A detailed theoretical analysis of the mechanism and chemoselectivity for gold(I)-catalyzed reaction of o-(alkynyl)styrene containing an isopropyl and a methyl at the terminal position of the alkene has been reported in this work. Two different counterions (SbF6- and OTs-) were studied as model catalysts. According to our calculation, for SbF6-, the reaction pathway is more prone to direct 1,2-H shifts (isopropyl H) than the elimination and ring expansion pathway. However, an elimination pathway affords the indenyl derivative by forming p-toluenesulfonic acid (HOTs), which may be the main pathway in the presence of OTs-. The chemoselectivity for the title reaction is mainly determined by the electronic effect of the counterion and the substituent rather than the steric effect.
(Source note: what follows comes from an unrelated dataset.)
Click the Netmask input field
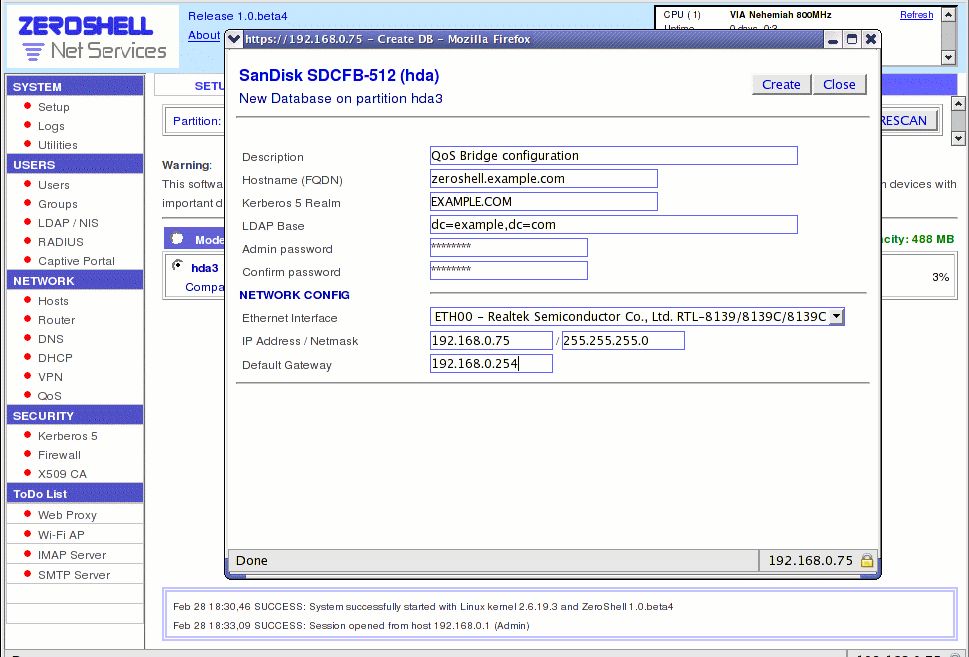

In other words, less basic SbF6- mainly provides the charge separation effect rather than assisted proton elimination. However, the more basic OTs- mainly assist proton elimination through the formation of HOTs. In addition to the good agreement with the experimental data, the density functional theory results also provide a significant contribution to the understanding of the reaction mechanism.